Simulated Author's Rebuttal

2 responses · 0 unresolved

We thank the referee for their insightful comments, which have helped us identify areas for improvement in our manuscript. We address each major comment below and outline the revisions we plan to make.

read point-by-point responses
  1. Referee: Abstract and results on data efficiency: the central claim that 'effective recovery can be achieved using just 5% of the original data, while retaining over 95% of the original performance' is presented without reported standard deviation across multiple random 5% subsets, different seeds, or repeated subsampling. In low-data regimes this omission is load-bearing, as subset choice can materially affect retention; the manuscript must either add such variance statistics or qualify the claim.

    Authors: We agree that the absence of variance statistics for the 5% data subset experiments is a limitation, particularly in low-data regimes where subset selection can influence results. Our current experiments used a single random 5% subset for each model family. In the revised manuscript, we will perform additional experiments with multiple random subsets and different seeds, reporting mean performance and standard deviations. This will either support or qualify the central claim regarding data efficiency. revision: yes

  2. Referee: Experimental setup (throughout results sections): the abstract and summary report concrete recovery percentages and method rankings, yet the provided text lacks explicit statements on number of runs, variance across seeds, full baseline comparisons (e.g., unstructured pruning, other distillation variants), and hyperparameter search details for the recovery schedules. These omissions prevent full verification of the performance claims and rankings.
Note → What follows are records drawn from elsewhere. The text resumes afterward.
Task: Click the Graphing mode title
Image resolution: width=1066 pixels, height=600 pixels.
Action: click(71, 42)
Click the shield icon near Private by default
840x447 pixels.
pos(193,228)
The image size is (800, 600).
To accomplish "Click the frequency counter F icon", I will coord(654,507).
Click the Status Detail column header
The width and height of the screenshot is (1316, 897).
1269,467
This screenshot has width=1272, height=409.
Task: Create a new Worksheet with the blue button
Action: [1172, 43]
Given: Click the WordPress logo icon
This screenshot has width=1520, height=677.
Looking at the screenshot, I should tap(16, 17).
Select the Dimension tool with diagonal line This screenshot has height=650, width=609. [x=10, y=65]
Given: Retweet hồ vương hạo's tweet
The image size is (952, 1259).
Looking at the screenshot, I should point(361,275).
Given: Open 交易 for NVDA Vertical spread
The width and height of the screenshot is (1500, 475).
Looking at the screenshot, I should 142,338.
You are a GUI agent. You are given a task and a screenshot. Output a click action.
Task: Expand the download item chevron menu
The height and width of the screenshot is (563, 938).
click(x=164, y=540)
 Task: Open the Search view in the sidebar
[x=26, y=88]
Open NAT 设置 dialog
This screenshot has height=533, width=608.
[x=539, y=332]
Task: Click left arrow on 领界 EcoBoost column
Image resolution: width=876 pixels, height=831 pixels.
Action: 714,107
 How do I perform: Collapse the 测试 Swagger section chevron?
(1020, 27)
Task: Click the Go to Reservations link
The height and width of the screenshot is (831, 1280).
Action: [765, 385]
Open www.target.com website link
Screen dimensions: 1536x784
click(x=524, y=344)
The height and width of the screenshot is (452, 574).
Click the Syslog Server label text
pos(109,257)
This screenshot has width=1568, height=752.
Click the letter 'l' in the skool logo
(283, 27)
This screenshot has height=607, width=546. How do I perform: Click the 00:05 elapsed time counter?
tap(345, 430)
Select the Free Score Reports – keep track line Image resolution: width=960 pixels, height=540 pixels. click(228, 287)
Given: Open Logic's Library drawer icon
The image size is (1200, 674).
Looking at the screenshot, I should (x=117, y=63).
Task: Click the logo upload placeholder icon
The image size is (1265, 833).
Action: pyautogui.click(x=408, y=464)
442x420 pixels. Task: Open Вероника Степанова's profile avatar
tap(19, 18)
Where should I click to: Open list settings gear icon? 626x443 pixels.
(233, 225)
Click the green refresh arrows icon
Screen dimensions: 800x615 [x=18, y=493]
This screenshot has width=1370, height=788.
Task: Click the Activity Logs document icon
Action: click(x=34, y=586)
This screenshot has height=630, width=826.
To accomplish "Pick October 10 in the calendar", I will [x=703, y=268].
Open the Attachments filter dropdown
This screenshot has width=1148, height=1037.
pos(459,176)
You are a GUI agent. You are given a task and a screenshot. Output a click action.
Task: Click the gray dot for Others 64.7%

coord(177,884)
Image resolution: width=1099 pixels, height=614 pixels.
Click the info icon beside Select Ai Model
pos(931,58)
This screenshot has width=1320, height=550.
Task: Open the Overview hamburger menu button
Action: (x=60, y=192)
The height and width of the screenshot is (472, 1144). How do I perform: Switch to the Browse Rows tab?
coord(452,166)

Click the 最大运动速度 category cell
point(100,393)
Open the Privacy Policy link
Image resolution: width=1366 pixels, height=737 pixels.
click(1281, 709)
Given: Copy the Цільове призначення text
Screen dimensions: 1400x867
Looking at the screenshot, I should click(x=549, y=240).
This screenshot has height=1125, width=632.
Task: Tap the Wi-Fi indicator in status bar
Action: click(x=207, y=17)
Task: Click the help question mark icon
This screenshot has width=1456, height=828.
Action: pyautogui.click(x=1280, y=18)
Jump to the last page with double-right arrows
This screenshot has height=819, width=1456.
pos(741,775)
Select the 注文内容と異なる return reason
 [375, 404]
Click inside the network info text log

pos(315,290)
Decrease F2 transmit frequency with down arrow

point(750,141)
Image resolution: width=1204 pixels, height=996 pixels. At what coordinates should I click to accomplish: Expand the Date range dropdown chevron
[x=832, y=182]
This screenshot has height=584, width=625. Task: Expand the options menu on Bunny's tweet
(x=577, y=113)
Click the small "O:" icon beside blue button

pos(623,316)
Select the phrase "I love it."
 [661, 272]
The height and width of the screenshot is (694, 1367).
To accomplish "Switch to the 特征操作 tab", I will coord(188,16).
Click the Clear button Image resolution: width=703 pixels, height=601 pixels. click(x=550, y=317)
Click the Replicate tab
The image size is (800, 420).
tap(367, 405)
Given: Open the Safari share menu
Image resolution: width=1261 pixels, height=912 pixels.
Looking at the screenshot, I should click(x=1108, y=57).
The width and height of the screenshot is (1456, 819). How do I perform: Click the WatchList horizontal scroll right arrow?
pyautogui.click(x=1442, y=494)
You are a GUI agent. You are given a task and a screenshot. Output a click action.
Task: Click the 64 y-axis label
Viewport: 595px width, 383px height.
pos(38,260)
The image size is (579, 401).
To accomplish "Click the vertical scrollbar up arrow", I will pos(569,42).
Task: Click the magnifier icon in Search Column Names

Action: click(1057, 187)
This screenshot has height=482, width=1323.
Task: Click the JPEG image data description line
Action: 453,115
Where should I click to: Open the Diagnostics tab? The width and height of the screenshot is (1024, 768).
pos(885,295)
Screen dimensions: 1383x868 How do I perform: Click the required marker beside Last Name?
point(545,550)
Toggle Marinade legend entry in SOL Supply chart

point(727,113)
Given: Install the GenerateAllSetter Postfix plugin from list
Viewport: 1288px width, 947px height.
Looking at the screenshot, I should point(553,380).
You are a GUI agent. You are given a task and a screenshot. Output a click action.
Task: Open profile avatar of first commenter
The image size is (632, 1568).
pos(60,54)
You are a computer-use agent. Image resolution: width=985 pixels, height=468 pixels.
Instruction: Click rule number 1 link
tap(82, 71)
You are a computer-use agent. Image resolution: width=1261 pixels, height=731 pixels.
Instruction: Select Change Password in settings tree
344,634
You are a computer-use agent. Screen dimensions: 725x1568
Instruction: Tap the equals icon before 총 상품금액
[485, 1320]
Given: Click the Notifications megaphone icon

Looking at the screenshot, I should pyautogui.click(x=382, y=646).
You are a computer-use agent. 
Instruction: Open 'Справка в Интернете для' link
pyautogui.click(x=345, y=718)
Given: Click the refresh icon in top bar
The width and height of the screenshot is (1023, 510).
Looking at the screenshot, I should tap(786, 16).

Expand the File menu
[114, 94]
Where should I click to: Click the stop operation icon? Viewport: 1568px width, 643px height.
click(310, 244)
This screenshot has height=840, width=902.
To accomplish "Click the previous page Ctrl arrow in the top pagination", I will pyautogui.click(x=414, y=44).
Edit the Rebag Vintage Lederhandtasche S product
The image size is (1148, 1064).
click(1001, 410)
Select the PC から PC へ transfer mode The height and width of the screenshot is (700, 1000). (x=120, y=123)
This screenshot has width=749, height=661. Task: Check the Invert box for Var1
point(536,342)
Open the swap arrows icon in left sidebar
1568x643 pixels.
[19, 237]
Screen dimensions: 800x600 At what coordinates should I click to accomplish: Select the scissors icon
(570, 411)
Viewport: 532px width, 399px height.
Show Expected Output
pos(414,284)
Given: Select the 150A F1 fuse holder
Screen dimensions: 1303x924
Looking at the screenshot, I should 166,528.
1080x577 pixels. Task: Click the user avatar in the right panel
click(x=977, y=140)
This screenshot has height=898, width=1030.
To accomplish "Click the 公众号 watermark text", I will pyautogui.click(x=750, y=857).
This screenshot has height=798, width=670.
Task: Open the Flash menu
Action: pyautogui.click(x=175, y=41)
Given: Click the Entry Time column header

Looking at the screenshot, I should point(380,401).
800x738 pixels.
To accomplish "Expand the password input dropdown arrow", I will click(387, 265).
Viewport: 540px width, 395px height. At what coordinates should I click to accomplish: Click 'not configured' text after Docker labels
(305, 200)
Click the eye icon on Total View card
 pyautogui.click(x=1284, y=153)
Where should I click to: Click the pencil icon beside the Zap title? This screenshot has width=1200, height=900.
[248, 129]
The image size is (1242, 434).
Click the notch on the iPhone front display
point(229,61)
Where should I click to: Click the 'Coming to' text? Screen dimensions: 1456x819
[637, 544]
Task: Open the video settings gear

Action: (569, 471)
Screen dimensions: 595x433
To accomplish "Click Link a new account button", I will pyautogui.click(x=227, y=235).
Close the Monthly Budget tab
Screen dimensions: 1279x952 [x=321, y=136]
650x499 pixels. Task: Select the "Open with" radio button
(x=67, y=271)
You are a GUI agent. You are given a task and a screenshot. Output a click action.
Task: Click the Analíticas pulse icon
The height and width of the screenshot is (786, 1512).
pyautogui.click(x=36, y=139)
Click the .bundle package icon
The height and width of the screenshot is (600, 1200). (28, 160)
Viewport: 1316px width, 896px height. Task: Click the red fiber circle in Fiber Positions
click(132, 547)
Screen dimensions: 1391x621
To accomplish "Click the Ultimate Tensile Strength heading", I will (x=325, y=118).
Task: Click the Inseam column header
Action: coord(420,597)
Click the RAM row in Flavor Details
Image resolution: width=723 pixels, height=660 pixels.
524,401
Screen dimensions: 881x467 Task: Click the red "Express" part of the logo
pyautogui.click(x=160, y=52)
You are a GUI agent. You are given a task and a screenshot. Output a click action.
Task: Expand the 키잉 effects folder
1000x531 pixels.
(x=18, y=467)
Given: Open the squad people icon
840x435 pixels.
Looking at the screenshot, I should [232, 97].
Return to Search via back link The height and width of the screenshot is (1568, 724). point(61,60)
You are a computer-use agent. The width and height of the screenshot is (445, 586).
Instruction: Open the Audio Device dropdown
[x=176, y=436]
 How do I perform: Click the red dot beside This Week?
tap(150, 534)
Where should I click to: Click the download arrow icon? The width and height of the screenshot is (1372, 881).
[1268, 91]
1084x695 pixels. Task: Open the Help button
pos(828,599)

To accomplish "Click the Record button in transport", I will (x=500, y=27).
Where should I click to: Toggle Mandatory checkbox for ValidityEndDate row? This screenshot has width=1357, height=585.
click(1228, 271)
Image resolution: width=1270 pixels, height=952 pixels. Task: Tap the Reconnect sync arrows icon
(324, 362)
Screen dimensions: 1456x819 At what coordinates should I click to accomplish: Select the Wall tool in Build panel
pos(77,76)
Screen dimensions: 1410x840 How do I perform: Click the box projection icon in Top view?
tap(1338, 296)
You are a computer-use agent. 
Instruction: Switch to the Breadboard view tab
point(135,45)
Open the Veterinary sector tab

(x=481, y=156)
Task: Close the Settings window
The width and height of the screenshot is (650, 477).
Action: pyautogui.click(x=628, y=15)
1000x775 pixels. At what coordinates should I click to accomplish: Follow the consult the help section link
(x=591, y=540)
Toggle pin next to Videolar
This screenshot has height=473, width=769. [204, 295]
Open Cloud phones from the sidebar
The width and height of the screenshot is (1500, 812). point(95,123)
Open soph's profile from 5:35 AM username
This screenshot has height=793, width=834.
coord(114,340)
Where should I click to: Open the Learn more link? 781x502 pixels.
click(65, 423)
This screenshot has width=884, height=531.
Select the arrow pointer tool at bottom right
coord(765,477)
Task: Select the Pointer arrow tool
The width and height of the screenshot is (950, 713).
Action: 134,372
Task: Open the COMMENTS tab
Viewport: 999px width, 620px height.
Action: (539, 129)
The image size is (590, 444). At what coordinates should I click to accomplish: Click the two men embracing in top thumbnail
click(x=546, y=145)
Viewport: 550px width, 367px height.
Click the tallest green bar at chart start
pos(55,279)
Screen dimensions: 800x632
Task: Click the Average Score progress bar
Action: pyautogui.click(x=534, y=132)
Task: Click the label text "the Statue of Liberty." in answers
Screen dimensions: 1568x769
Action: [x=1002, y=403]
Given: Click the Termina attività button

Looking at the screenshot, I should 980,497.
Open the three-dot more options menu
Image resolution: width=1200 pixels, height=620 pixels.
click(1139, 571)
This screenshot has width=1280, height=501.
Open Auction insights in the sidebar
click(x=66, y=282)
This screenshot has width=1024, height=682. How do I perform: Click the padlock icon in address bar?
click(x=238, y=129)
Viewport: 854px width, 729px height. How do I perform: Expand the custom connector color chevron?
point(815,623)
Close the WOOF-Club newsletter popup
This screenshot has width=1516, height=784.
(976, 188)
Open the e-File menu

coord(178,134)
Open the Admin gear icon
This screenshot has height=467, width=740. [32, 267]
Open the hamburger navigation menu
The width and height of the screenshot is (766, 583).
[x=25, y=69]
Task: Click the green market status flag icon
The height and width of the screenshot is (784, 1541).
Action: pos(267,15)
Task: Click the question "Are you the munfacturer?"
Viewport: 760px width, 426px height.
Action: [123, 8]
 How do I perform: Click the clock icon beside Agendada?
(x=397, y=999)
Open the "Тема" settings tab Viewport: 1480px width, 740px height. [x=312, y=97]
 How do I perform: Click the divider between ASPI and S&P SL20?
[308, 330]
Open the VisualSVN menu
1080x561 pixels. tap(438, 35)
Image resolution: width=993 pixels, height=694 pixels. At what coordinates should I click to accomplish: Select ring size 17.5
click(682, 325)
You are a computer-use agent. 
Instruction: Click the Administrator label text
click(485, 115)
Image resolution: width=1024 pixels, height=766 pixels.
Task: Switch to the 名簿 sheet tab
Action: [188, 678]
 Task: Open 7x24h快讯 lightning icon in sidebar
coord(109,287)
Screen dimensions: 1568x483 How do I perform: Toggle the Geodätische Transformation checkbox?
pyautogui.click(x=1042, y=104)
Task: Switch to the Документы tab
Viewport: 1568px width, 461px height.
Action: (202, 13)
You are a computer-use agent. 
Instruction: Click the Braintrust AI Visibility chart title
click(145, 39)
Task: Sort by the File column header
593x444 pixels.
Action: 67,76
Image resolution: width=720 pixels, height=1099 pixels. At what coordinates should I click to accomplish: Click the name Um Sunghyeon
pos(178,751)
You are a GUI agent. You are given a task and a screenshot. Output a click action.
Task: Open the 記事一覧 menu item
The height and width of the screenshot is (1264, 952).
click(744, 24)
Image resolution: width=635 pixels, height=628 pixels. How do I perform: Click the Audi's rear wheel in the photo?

    Authors: We acknowledge that more explicit details on the experimental setup would enhance reproducibility and verifiability. The manuscript describes the pruning methods, recovery strategies (supervised finetuning, logit and hidden-state distillation), and evaluations across three LVLM families. However, we did not report the number of runs explicitly (experiments were typically run once per configuration due to computational constraints), nor did we include unstructured pruning baselines or exhaustive hyperparameter sweeps. We will revise the experimental setup section to include these details where available, specify the number of runs, add variance if multiple seeds were tested, and provide hyperparameter information. Regarding additional baselines, we will consider including unstructured pruning comparisons if space permits, but our primary focus was on structured pruning as it is more suitable for deployment. revision: partial

Circularity Check

0 steps flagged

No circularity: purely empirical study with no derivations

full rationale

The manuscript is an empirical study of pruning and recovery on three LVLM families. It reports experimental outcomes from pruning (layerwise/widthwise), recovery via finetuning/distillation, and data-efficiency tests, with all numbers obtained from held-out evaluations after the interventions. No equations, first-principles derivations, or load-bearing claims reduce to fitted parameters or self-citations by construction; the 5% data result is a direct experimental measurement rather than a renamed fit or imported uniqueness theorem. The work is therefore self-contained against external benchmarks.

Axiom & Free-Parameter Ledger

0 free parameters · 1 axioms · 0 invented entities

The work rests on standard assumptions of deep learning rather than new theoretical constructs. No free parameters are introduced as fitted constants; pruning ratios and learning rates are treated as experimental choices.

axioms (1)
  • domain assumption Structured pruning of the language-model backbone preserves enough multimodal capability that lightweight recovery training can restore most performance.
    Invoked when the authors choose to prune only the LM component and then apply recovery rather than retraining the entire model.